Count the lines of the items below that contain the string "icon". Reply with the number alone.

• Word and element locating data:

———

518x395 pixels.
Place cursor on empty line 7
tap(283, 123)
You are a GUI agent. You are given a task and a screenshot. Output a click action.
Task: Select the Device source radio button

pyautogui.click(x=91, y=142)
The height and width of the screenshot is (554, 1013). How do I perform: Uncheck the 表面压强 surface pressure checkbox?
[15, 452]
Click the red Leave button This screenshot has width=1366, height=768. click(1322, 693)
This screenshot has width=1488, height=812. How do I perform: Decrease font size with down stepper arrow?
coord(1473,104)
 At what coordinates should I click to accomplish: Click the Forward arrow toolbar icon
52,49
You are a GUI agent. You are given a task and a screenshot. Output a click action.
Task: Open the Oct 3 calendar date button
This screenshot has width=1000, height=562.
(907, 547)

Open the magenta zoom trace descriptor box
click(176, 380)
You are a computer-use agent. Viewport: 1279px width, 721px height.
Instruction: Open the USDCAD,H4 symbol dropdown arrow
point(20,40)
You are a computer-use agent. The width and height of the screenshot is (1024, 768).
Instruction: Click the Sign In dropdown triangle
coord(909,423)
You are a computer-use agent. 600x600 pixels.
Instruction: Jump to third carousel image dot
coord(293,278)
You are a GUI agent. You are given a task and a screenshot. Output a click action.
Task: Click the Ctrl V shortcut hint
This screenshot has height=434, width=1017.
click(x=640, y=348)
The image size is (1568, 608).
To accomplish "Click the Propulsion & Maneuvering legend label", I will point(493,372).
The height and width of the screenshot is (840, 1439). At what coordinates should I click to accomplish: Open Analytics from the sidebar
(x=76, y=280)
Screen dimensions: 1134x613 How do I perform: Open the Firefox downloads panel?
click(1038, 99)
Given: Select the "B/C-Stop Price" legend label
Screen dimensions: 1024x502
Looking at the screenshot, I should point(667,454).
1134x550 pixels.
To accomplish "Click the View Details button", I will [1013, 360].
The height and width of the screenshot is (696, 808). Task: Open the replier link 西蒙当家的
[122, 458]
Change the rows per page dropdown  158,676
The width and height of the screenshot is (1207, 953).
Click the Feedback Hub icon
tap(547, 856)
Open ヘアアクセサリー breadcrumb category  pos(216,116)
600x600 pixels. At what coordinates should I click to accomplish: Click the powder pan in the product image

———

• Full answer:
2